Abstract
Type X collagen is principal extracellular matrix (ECM) in natural dermis. To prepare artificial dermis, collagen is traditional, and most superior biomaterial. But beside collagen, the dermis also contains many other ECM. Among them, glycosaminoglycan (GAG) is another important substance. To imitate the natural dermis, and modificate the scaffold materials, two types of scaffolds were prepared: one is traditional type X collagen spongy scaffold, the other is collagen-chondroitin sulfate (CS) spongy scaffold. Collagen was blended with CS, one kind of GAG, and cross-linked by 1-ethyl-3-(3-dimethyl aminopropyl) carbodiimide (EDC). Dermis fibroblast was isolated from neonate prepuce, and dermis fibroblasts were cultured on the scaffolds. The physical and chemical properties of the scaffolds were tested, including SEM, DSC, H&E staining, immunohistochemical staining and CS content analysis and so on. The results indicated that EDC is an effective and non-cytotoxic cross-link reagent, and attaching CS into collagen scaffold could improve the stability and histocompatibility of scaffold.
INTRODUCTION
For years, the defect of skin is a severe problem for surgeons. Every year, the number of burns add up to about 60,000∼80,000. Although autologous skin graft has been successfully used for deep burns, this kind of treatment inflicts additional injures, and there were not sufficient amounts of autographs for large area skin defect. The surgeons have used cadaver skins and animal skins, but most of implantation cases implied that they can only served as temporary wound dressings, they cannot cover wound permanently and induce skin regeneration. From 1975, because of the development of cell culture technology, the use of growth factor and the find of neutral proteinase Dispase, the artificial skin graft has proceeded expeditiously.Citation[[1]] But surgeon has verified that after the dermatoplasty without dermis, keloid is easily formed in the surface of wound, the ability of anti-infect is very lower and the surface of wound easily forms ulceration. That is said, the artificial dermis is needed under that dermatoplasty.

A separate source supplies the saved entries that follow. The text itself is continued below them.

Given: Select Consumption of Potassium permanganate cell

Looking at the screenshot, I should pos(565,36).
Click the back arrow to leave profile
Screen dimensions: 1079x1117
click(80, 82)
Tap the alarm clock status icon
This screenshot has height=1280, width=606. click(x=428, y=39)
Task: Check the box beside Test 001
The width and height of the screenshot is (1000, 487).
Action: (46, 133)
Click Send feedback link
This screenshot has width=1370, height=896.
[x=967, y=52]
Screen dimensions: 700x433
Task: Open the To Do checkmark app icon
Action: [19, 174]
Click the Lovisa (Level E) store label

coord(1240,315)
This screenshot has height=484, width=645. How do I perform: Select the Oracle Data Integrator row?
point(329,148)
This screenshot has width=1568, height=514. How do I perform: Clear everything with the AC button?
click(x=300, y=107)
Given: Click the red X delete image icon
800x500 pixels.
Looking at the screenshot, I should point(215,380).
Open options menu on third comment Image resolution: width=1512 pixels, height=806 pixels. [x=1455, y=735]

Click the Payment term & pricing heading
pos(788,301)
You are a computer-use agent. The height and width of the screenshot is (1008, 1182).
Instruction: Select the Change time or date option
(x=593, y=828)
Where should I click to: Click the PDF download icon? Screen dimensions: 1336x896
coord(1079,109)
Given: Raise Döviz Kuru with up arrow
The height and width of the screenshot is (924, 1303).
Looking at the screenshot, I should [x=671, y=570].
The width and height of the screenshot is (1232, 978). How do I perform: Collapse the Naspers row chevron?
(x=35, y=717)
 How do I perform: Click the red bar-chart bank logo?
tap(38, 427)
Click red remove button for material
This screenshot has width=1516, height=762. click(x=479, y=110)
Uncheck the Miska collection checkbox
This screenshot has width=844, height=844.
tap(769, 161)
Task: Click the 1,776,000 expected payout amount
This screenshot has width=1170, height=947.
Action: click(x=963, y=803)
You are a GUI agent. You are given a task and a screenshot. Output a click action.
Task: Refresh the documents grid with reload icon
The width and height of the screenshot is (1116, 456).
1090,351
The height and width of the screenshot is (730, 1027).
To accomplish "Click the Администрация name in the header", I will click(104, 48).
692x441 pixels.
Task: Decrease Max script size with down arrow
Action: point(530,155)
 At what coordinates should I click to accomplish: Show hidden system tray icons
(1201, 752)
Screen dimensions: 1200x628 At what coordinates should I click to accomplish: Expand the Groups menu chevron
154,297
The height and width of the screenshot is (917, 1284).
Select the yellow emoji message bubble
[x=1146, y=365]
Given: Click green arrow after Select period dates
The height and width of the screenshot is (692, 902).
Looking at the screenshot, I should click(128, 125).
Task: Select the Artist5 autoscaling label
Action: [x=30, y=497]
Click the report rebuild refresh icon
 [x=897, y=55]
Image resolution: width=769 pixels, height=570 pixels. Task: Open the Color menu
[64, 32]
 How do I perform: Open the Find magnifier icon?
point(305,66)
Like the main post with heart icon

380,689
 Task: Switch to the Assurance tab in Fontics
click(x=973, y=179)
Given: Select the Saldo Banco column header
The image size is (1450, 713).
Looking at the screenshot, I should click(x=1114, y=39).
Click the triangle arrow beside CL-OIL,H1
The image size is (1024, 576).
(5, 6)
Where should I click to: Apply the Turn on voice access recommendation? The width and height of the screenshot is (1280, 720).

To resolve this problem, natural collagen was attached with chondroitin sulfate to constitute the scaffold for imitating the natural substitute of skin ECM. Dermal fibroblast was isolated from neogenesis prepuce, and cultured in the scaffold we prepared. By comparing the property of those two scaffolds, it can be concluded that the collagen-CS scaffolds is a kind of biomaterials better than the collagen scaffold in skin tissue engineering. The artificial dermis, which consists of collagen and chondroitin sulfate, has proximal structure with normal dermis and will be more useful in the therapy of skin defect.
MATERIALS AND METHODS
Preparation of Scaffold Materials
Preparation of Collagen Swelling Solution
Collagen was extracted from bovine tendon and was treated by the method of enzyme digestion described in Zhang et al.Citation[2-3] 63.5 ml 0.2 M acetic acid was added in 36.5 g 1.37% collagen swelling solution to get 0.3%(w/v) collagen swelling solution. The solution was homogenized in a high speed stirrer and was defoamed for 10 min in a freeze centrifuge (2000 rpm, 5X).
Preparation of Collagen Scaffold
8 ml collagen swelling solution was poured onto 60 mm culture dishes. And then dried in freezes dryer to form the collagen lattice. The membrane was cross-linked by 0.3% formaldehyde (PH 8.4) for 2 h. The cross-linked membrane was washed in double-distilled water repeatedly. At last the membrane was frozen at −40X 2 h, and lyophilized in frozen dryer again.Citation[4-5]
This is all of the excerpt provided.